ASSIGNMENT = Report each line of the material below where the word "computer" can be found.

RECORDS FOR PROCESSING =

··········

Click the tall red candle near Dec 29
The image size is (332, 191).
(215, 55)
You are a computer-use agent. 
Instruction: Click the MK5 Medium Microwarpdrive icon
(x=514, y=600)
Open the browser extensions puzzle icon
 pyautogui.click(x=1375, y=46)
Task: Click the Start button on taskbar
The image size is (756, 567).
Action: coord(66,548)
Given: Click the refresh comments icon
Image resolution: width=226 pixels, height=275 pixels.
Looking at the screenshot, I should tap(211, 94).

··········

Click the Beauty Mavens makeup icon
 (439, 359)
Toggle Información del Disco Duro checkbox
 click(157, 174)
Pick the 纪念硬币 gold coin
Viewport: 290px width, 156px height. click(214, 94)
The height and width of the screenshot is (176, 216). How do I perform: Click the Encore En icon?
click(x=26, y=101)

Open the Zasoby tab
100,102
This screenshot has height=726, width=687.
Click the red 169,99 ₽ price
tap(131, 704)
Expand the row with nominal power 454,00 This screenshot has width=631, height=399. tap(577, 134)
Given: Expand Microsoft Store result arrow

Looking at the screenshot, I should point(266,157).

··········

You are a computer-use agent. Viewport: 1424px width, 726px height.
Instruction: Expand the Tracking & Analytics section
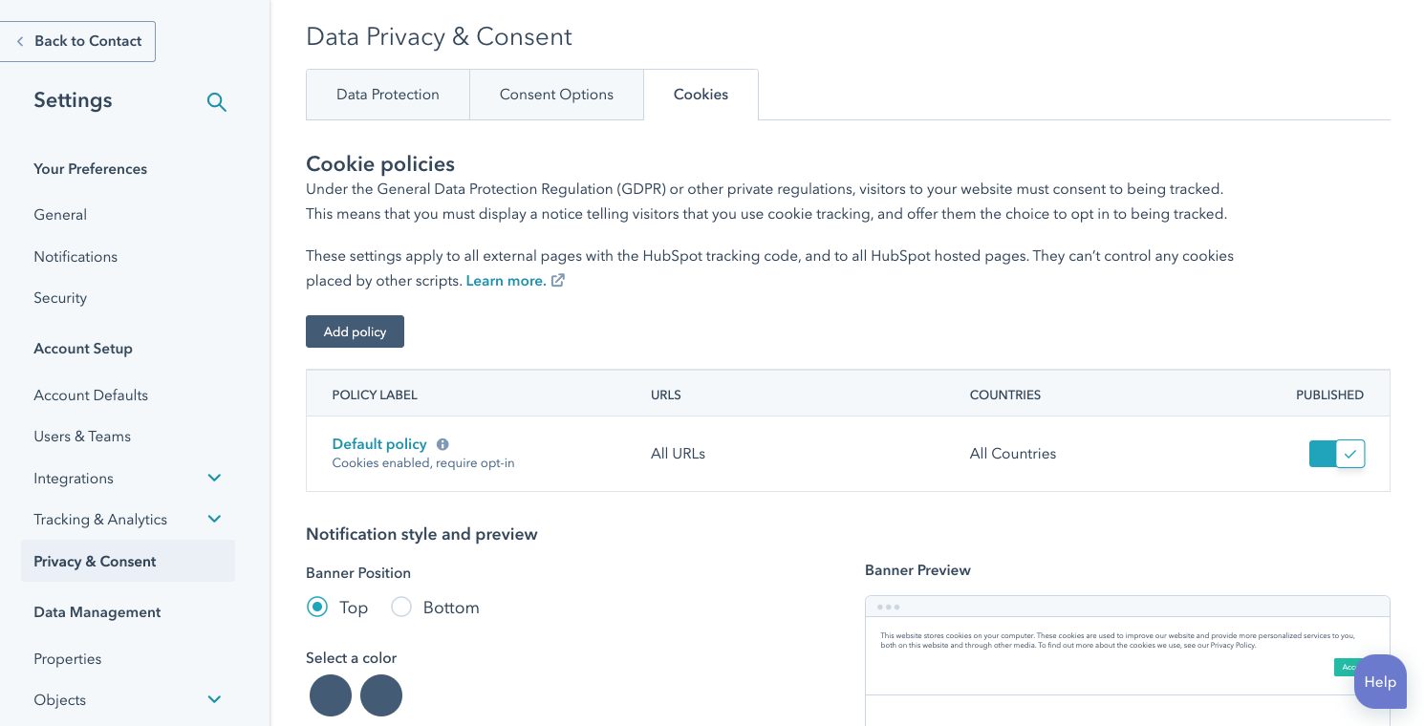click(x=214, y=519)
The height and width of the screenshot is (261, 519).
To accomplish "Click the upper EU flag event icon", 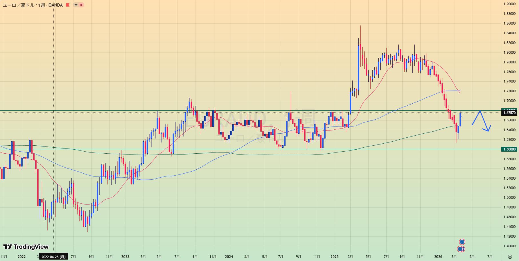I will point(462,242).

··········

ANSWER FOR THIS EXERCISE =
You are a computer-use agent. 
You are a computer-use agent. Viewport: 1424px width, 726px height.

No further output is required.